La curiosité est un vilain défaut
(par Ellumyne)(Thème : MĂ©lilĂ©mots 5)
La petite fille sautillait de joie le long de l'allée pavée. Ses parents lui avaient confié une mission de la plus haute importance. Récupérer la montre à gousset familiale qu'ils avaient déposé la semaine précédente chez l'antiquaire du village, pour la faire réparer. Cassandra adorait aller dans cette vieille boutique un peu poussiéreuse. Tellement, qu'on lui avait donné l'autorisation d'y faire un tour quand elle le souhaitait, à la condition d'emprunter ce chemin d'où ses parents pouvaient surveiller sa progression, jusqu'à sa destination trois rues plus loin.
Mais pour la petite fille, c'était une liberté à laquelle elle goûtait avec joie, le cœur battant la chamade à cause de la grande responsabilité qui pesait sur ses épaules. Tenant dans son petit poing serré le reçu qui lui permettrait de récupérer la montre, Cassandra arriva devant l’entrée de la boutique.
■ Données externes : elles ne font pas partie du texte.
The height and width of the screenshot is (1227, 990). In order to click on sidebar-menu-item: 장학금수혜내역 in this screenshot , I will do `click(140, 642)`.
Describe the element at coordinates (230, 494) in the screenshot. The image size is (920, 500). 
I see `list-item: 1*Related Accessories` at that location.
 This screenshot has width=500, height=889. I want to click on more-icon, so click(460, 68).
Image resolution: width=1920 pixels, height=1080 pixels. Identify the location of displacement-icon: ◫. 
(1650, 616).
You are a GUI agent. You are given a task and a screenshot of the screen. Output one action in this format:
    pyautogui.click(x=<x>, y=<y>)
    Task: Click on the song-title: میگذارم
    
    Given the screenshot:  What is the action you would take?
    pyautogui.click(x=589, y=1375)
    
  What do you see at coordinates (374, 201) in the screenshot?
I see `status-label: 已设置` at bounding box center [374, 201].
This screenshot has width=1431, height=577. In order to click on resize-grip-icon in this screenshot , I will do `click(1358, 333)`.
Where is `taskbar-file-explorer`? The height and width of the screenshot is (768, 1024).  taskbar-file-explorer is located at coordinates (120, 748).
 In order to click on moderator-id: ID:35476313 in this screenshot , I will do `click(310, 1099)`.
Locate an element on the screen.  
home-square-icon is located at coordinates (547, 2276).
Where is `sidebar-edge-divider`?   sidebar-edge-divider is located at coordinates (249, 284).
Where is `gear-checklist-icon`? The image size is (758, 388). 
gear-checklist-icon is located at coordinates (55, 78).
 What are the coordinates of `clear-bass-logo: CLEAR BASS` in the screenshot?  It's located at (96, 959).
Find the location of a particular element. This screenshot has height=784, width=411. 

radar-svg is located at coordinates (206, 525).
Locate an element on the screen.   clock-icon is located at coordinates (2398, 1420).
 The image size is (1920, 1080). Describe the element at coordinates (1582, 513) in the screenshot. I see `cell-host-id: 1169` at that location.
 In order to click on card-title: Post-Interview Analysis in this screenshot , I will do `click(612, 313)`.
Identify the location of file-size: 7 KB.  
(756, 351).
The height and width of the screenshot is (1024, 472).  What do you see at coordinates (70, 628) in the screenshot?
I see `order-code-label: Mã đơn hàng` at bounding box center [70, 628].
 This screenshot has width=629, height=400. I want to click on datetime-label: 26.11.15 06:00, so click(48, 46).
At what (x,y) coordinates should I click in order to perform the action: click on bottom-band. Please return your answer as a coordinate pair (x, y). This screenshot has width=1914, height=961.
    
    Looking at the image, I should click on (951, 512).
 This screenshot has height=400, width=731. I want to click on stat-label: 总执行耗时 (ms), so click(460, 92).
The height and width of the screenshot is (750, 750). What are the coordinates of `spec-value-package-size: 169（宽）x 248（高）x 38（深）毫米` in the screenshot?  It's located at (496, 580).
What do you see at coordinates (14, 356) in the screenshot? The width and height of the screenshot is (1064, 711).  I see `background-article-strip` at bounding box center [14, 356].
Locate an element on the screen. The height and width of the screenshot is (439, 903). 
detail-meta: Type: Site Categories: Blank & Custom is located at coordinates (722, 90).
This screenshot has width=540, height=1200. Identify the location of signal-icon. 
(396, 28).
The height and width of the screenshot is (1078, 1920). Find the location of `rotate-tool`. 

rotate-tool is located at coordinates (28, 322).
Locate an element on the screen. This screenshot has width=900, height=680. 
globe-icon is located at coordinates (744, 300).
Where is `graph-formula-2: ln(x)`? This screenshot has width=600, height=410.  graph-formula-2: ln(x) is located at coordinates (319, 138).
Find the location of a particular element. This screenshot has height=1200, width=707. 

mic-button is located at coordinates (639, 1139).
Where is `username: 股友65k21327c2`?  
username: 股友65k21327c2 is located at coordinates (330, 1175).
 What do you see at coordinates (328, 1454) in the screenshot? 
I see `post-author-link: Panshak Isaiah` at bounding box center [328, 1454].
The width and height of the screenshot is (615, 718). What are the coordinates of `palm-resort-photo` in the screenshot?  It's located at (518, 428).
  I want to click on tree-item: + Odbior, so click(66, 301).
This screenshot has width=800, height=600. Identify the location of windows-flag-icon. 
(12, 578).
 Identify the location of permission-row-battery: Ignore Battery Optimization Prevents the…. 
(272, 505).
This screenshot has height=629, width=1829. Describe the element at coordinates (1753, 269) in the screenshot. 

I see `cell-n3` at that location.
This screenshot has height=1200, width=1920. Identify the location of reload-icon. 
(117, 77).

Elle inspira un grand coup, toute fière qu'elle était de la confiance que ses parents avaient mise en elle.
La clochette carillonna lorsque la fillette poussa la porte et la petite écarquilla les yeux de surprise en voyant l’authentique boite à musique en forme de carrousel qui trônait sur le comptoir. Figée sur place d’émerveillement, elle ne pouvait détacher son regard des petits chevaux en bois caracolant au rythme d’une mélodie entraînante. Elle en avait reçu une à son anniversaire, mais elle n’était pas aussi jolie que celle qui tournait sous ses yeux. Après avoir supplié sans succès ses parents de lui en offrir d’autres, c’est avec peine qu’elle dut se résoudre à attendre de devenir grande avant de pouvoir collectionner ces petites merveilles.
— Bonjour Cassandra. Tu viens récupérer la montre de tes parents ? fit une petite voix frêle, à la limite du murmure.
— Oh, euh, bonjour Madame Podkladek, je ne vous avais pas vue, s’excusa la petiote en lui tendant le reçu.
La vieille dame s’en empara avec un sourire édenté avant de récupérer la boite à musique entre ses longs doigts parcheminés. Elle la déposa délicatement sur une petite nappe blanche derrière le comptoir, à l’abri du regard et des petites mains avides de la fillette.
— Attends moi ici, je vais chercher la montre, chevrota la grand-mère en pénétrant dans l’arrière-boutique, le dos vouté.
Cassandra se redressa sur la pointe des pieds et tenta de jeter un œil derrière le comptoir, mais son nez ne le dépassait même pas. Elle bougonna de dépit, avant qu’une une idée ne fuse soudainement dans son esprit. Tendant l’oreille pour être sûre que la vieille dame soit toujours au fond de sa boutique, la petite fille contourna le meuble et s’approcha de l’objet de sa convoitise. Un bruit de pas la fit sursauter, et son coude heurta un service à thé en porcelaine d’une grande valeur. Une petite tasse ornée de dorures se brisa au sol dans un bruit cristallin, faisant reculer la petite fille paniquée.
— Que se pass… Cassandra !
— C’est pas ma faute ! J’ai… J’ai pas fait exprès…
— Je t’ai déjà expliqué que c’était privé de ce côté-ci… Tiens, voici la montre de tes parents, soupira la vieille dame.
— Je suis désolée… sanglota la fillette au bord des larmes.
— Ce n’est pas grave. De toutes façons, ce service à thé était vraiment affreux, je n’aurais jamais réussi à le vendre. Allez, viens-là . Calme-toi, murmura Madame Podkladek en prenant l’enfant dans ses bras.
Elles restèrent ainsi quelques minutes le temps que les pleurs de la petite se tarissent. Puis la vieille dame la raccompagna jusqu’à la sortie et lui souhaita un bon voyage de retour.